Technology

Online Wealth Manager Targets UBS SmartWealth Clients After Sale Deal

Robbie Lawther Reporter London 4 September 2018

Online Wealth Manager Targets UBS SmartWealth Clients After Sale Deal

The firm is looking to offer clients of UBS Smart Wealth a discount for life.

Tiller, the online wealth manager, is offering clients of UBS Smart Wealth, the online robo-advice service that will close imminently, a discount for life. The company is offering an average 20 per cent discount to all clients opting out of UBS Smart Wealth to transfer their assets to Tiller.

The offer starts today and is available until 31 October.
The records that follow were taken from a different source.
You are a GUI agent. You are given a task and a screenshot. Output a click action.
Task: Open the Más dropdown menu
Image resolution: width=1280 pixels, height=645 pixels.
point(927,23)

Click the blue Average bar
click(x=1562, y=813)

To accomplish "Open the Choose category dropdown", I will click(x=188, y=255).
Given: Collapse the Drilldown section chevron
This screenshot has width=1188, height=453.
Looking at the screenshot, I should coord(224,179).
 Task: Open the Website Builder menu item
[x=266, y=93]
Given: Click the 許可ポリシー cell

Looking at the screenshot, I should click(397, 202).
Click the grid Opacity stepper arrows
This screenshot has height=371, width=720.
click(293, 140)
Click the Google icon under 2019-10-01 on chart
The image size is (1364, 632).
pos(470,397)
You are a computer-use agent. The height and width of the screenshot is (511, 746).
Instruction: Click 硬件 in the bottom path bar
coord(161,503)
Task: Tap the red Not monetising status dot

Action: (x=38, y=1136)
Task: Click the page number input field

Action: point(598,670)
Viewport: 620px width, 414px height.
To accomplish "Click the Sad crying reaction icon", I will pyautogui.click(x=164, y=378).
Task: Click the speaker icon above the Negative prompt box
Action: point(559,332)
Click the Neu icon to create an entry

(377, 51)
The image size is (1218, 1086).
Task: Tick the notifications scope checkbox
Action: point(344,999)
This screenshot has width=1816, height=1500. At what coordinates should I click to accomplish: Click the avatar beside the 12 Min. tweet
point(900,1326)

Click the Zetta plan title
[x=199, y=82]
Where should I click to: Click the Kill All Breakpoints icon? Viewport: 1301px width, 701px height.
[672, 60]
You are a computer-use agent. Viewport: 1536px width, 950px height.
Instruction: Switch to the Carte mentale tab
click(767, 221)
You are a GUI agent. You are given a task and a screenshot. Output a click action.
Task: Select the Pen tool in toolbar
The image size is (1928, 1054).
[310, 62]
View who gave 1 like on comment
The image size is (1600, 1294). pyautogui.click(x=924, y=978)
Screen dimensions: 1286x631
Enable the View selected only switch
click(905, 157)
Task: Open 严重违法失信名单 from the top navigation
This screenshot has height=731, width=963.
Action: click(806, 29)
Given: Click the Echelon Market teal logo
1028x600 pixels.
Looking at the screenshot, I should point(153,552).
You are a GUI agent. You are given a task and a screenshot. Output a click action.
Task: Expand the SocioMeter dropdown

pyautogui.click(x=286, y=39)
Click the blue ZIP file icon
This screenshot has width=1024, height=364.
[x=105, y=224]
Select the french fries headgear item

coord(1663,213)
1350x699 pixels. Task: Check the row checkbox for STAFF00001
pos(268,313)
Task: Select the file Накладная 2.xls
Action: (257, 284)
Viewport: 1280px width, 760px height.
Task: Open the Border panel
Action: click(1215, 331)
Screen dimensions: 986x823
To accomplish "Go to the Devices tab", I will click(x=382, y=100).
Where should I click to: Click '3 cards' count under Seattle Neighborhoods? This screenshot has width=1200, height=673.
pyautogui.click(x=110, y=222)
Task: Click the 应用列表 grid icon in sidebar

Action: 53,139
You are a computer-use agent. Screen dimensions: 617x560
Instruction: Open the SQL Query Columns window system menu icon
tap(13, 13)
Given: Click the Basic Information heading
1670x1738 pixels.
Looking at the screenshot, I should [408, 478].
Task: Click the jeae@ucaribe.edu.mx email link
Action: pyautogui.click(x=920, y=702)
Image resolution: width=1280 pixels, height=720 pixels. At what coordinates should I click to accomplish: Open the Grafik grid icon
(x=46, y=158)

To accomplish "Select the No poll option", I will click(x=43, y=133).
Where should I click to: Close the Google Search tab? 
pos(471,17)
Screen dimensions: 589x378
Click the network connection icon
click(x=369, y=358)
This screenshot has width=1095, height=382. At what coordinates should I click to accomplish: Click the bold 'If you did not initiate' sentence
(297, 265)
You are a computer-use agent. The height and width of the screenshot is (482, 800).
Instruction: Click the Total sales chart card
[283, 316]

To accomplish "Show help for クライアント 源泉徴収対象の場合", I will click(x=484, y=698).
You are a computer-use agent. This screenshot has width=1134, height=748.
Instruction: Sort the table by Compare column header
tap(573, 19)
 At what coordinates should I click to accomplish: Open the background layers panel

This publication reported on the news that UBS is selling Smart Wealth to US digital wealth manager SigFig, after its review found that the offering’s commercial potential was “limited”.

Tiller offers investors a choice of passive only or active and passive portfolios. The firm launched in July, and is designed for private investors and institutional partners (private banks, wealth managers and financial advisors).

“The news that UBS Smart Wealth is shutting down its robo-advice service came as a surprise to us. All the evidence suggests that the robo-advice market will continue to grow,” said Ian Cadby, chief executive and co-founder of Tiller. “In the last year, robo-advisers in the UK grew their assets by 80 per cent. Meanwhile, in the US, two early robo-advisers now manage over $24 billion between them. Financial institutions are reaching out to firms like us, to explore building their own robo-advice proposition. We are hugely optimistic about the growth prospects. There is no doubt that there is an ‘advice-gap’ - people who have saved thousands of pounds still don’t have enough money to access investment advice. Tiller exists to solve this problem. We offer both passive and active fund options, as well as thematic investing, we believe we are an ideal choice for the UBS investors seeking both choice and personalisation.”

This latest offering comes after this publication reported yesterday that the sale of UBS Smart Wealth raises questions about whether the drive to automate parts of this industry has hit a serious roadblock.